Là encore, pour ces deux jeux, on a affaire à des produits qui ne requièrent pas un temps de fou pour se lancer dans une partie. De même, le plaisir sera au rendez-vous, très probablement, et en tout cas, s’il ne l’est pas, on n’aura pas le sentiment d’avoir investi des heures et des heures pour pas grand chose finalement.

Enfin, et c’est par là que je voudrais terminer, je suis toujours autant surexcité (dans le bon sens du terme), à chaque fois que je me lance dans une partie d’un de mes incontournables. Même si ceux-ci ont des règles de plus de 10 pages. Et oui, le truc, c’est que je n’ai pas à me taper des pages et des pages, pour un plaisir aléatoire. Ici, avec ces jeux pratiqués et repratiqués, je suis garanti d’obtenir une sensible satisfaction ludique. Ce que je suis venu y chercher. Du coup, c’est tout bénef’ : pas de règle à lire et plaisir assuré. Et on joue plus rapidement. On s’améliore aussi, au fil des parties. Et pour mes amis ludophiles, je suis bien persuadé qu’ils apprécient de rejouer à des jeux aimés. Bref, nickel !

C’est donc bien dans cet esprit-là que je souhaite poursuivre mon aventure ludique : 

Pratiquer jusqu’à l’épuisement les gros jeux que je connais déjà, découvrir des jeux plus modestes (intermédiaires) et, au cas par cas, opter ou
non pour le décortiquage d’une règle de jeu plus touffue
.Je le sais pertinemment depuis des années, je tente de me caler sur cet axe, mais, souvent, j’en sors… En tout cas, de l’écrire comme cela et de mieux l’analyser m’a permis de, peut-être, mieux m’en convaincre…

7 commentaires à propos de “[Réflexions] De la nouveauté, du poids des règles, du plaisir ludique”

  1. Une alternative serait d’accepter de commencer à jouer à des jeux dont tu ne connais pas la règle. Je le fais souvent dans mon club (Jeux en Société, à Grenoble, je crois que tu y es passé il y a quelques années), et cela marche plutôt bien. Pour certains jeux, comme Le Havre, je trouve que ne pas connaître la règle handicape sérieusement, mais pour beaucoup d’autres ce n’est pas si grave.

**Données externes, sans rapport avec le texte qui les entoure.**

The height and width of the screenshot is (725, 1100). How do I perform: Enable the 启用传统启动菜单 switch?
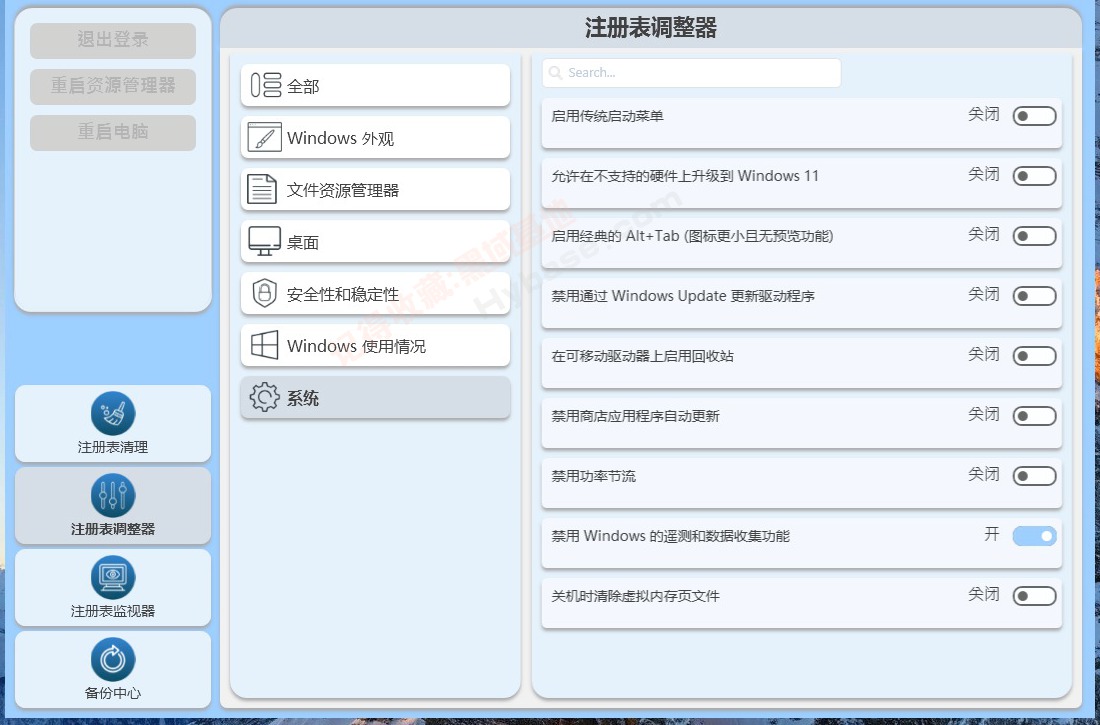[1034, 116]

C’est d’ailleurs un des aspects des jeux de société que j’apprécie le plus: pour beaucoup d’entre eux, on peut mettre autour d’une table débutant et expert, et tout le monde s’amusera.

    Et en ce qui concerne Confucius, essaye au moins une fois. Je trouve que la mécanique des cadeaux est vraiment géniale. Je n’y ai joué qu’une fois, mais j’y rejouerai avec plaisir quand il ressortira. 

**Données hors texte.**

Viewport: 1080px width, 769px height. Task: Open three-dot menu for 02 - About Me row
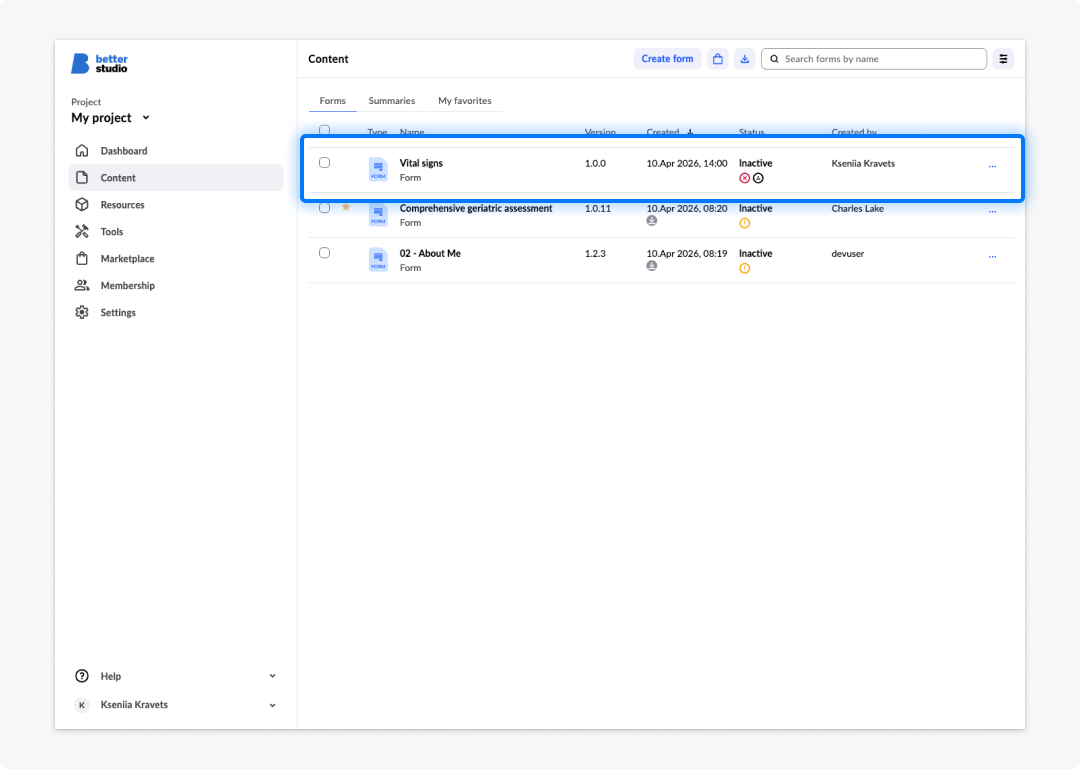pos(993,256)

  2. Peut-être est ce ton esprit qui est saturé !!
    Je n’ai pas autant d’expérience ludique que toi, et bien moins de jeu, mais je pense que le rythme de ta vie conjugué aux nombreuses sorties de jeux te perturbent voire te fatigue comme tu le dis si bien.
    Attends de « récupérer » un peu et sorts tes « classiques » qui sont tous d’excellents jeux.
    Le principal après tout c’est de prendre du plaisir entre ami devant un bon jeu.

    dalain

  3. Je suis d’accord avec toi pour dire que nous sommes submergés par des nouveautés ludiques et que nous ne savons plus quoi choisir. Pour ma part je trouve de plus en plus difficle d’identifier une perle ludique originale autre que les « blockbusters » encensés par des milliers de joueurs.

    Je ne suis pas un grand fan de Smallworld mais je vais quand même prendre sa défense. Les règles ne sont pas compliquées et sont limpides. La seule complexité provient de quelques pouvoirs dans des cas particuliers. Une relecture rapide suffit à résoudre le problème. Autre point fort il s’explique aux joueurs débutants en 5 minutes (tant qu’on se s’enfonce pas dans le descriptif inutile race/pouvoir)

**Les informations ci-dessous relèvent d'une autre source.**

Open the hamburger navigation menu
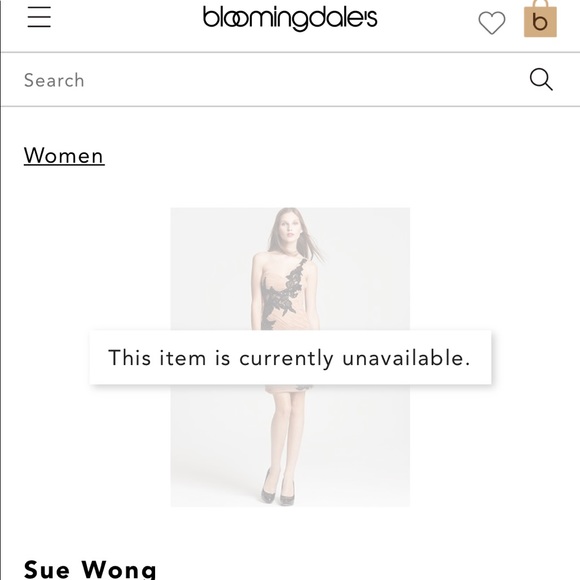The height and width of the screenshot is (580, 580). tap(39, 17)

    En conclusion, la valeur ajoutée de Smallworld dans ma ludothèque est que c’est un jeu où on se tape dessus à la risk avec des règles simples et efficaces. Et la réflexion y est présente.
     

  4. Il y aurait beaucoup à dire, tant ce que tu exposes correspond à la réalité de tous les ludopathes qui ont « quasiment » des crédits illimités pour acheter des jeux mais du temps et une energie en quantité plus limitée pour y jouer. Aussi, comme tu le soulignes, il arrive de se demander si l’énergie dépensée sera à la hauteur du plaisir ludique –  et ceci est malheureusement chronique pour les jeux de Martin Wallace dont je suis aussi un fan… Je ne sais vraiment pas quand je pourrais jouer a After the Food !
    Pour ma part, j’en suis venu à me forcer à équilibrer mes soirées ludiques entre les valeurs sures et les nouveautés. Mais ce n’est pas évident et demande de se limiter de toute façon dans l’achat de nouveaux jeux (et d’être trés attentif au risque de doublon voire, au sacrilège de vendre des jeux qui ne sont pas simplement pas exceptionnels). Ce n’est pas évident du tout, surtout quand on va a Essen une fois par an ;o)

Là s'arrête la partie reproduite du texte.